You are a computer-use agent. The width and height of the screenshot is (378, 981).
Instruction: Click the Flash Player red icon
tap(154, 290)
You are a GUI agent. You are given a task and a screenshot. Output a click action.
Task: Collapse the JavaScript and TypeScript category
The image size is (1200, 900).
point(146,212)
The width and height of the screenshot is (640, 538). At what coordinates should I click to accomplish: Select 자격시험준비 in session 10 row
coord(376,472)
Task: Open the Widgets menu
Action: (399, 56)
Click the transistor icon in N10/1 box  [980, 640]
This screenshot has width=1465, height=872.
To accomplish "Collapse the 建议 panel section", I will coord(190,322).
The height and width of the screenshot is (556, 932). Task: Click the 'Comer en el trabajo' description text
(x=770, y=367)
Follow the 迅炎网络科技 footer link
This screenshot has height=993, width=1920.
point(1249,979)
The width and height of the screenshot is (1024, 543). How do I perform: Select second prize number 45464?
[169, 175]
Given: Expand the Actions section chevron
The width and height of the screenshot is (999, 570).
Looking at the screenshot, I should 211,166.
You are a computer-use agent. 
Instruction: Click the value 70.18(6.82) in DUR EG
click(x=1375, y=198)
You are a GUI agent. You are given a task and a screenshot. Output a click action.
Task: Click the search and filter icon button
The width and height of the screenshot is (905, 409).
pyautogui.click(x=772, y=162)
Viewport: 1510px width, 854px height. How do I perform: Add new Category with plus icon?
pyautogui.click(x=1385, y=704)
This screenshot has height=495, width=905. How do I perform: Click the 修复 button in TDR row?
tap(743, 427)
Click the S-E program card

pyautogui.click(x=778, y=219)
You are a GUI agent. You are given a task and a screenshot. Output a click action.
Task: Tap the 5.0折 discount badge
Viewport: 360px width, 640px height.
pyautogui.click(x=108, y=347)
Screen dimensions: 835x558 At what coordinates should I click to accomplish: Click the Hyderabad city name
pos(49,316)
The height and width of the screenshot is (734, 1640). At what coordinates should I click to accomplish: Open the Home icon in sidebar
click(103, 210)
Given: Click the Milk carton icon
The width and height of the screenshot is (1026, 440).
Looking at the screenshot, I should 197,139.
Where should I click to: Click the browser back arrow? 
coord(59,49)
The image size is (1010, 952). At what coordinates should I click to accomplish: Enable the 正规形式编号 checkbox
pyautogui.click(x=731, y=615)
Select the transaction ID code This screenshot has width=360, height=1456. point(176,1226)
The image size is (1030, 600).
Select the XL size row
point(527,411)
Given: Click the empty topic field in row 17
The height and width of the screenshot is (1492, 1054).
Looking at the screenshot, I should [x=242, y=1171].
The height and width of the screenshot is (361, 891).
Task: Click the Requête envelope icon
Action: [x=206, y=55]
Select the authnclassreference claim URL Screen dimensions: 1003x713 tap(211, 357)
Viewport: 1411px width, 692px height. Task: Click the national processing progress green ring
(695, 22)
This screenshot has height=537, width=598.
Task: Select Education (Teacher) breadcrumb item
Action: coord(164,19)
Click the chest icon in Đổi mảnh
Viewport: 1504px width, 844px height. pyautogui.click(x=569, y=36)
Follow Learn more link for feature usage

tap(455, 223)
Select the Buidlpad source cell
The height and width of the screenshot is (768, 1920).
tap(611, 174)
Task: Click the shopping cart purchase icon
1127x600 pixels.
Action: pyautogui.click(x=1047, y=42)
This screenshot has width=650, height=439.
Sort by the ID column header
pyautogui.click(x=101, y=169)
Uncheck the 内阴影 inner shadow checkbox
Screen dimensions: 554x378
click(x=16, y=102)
- - - - -
● Task item
What you write must be identical to the material above.

● Solution to this exercise
You are a computer-use agent. The width and height of the screenshot is (378, 981).
Instruction: Click the Flash Player red icon
tap(154, 290)
You are a GUI agent. You are given a task and a screenshot. Output a click action.
Task: Collapse the JavaScript and TypeScript category
The image size is (1200, 900).
point(146,212)
The width and height of the screenshot is (640, 538). At what coordinates should I click to accomplish: Select 자격시험준비 in session 10 row
coord(376,472)
Task: Open the Widgets menu
Action: (399, 56)
Click the transistor icon in N10/1 box  [980, 640]
This screenshot has width=1465, height=872.
To accomplish "Collapse the 建议 panel section", I will coord(190,322).
The height and width of the screenshot is (556, 932). Task: Click the 'Comer en el trabajo' description text
(x=770, y=367)
Follow the 迅炎网络科技 footer link
This screenshot has height=993, width=1920.
point(1249,979)
The width and height of the screenshot is (1024, 543). How do I perform: Select second prize number 45464?
[169, 175]
Given: Expand the Actions section chevron
The width and height of the screenshot is (999, 570).
Looking at the screenshot, I should 211,166.
You are a computer-use agent. 
Instruction: Click the value 70.18(6.82) in DUR EG
click(x=1375, y=198)
You are a GUI agent. You are given a task and a screenshot. Output a click action.
Task: Click the search and filter icon button
The width and height of the screenshot is (905, 409).
pyautogui.click(x=772, y=162)
Viewport: 1510px width, 854px height. How do I perform: Add new Category with plus icon?
pyautogui.click(x=1385, y=704)
This screenshot has height=495, width=905. How do I perform: Click the 修复 button in TDR row?
tap(743, 427)
Click the S-E program card

pyautogui.click(x=778, y=219)
You are a GUI agent. You are given a task and a screenshot. Output a click action.
Task: Tap the 5.0折 discount badge
Viewport: 360px width, 640px height.
pyautogui.click(x=108, y=347)
Screen dimensions: 835x558 At what coordinates should I click to accomplish: Click the Hyderabad city name
pos(49,316)
The height and width of the screenshot is (734, 1640). At what coordinates should I click to accomplish: Open the Home icon in sidebar
click(103, 210)
Given: Click the Milk carton icon
The width and height of the screenshot is (1026, 440).
Looking at the screenshot, I should 197,139.
Where should I click to: Click the browser back arrow? 
coord(59,49)
The image size is (1010, 952). At what coordinates should I click to accomplish: Enable the 正规形式编号 checkbox
pyautogui.click(x=731, y=615)
Select the transaction ID code This screenshot has width=360, height=1456. point(176,1226)
The image size is (1030, 600).
Select the XL size row
point(527,411)
Given: Click the empty topic field in row 17
The height and width of the screenshot is (1492, 1054).
Looking at the screenshot, I should [x=242, y=1171].
The height and width of the screenshot is (361, 891).
Task: Click the Requête envelope icon
Action: [x=206, y=55]
Select the authnclassreference claim URL Screen dimensions: 1003x713 tap(211, 357)
Viewport: 1411px width, 692px height. Task: Click the national processing progress green ring
(695, 22)
This screenshot has height=537, width=598.
Task: Select Education (Teacher) breadcrumb item
Action: coord(164,19)
Click the chest icon in Đổi mảnh
Viewport: 1504px width, 844px height. pyautogui.click(x=569, y=36)
Follow Learn more link for feature usage

tap(455, 223)
Select the Buidlpad source cell
The height and width of the screenshot is (768, 1920).
tap(611, 174)
Task: Click the shopping cart purchase icon
1127x600 pixels.
Action: pyautogui.click(x=1047, y=42)
This screenshot has width=650, height=439.
Sort by the ID column header
pyautogui.click(x=101, y=169)
Uncheck the 内阴影 inner shadow checkbox
Screen dimensions: 554x378
click(x=16, y=102)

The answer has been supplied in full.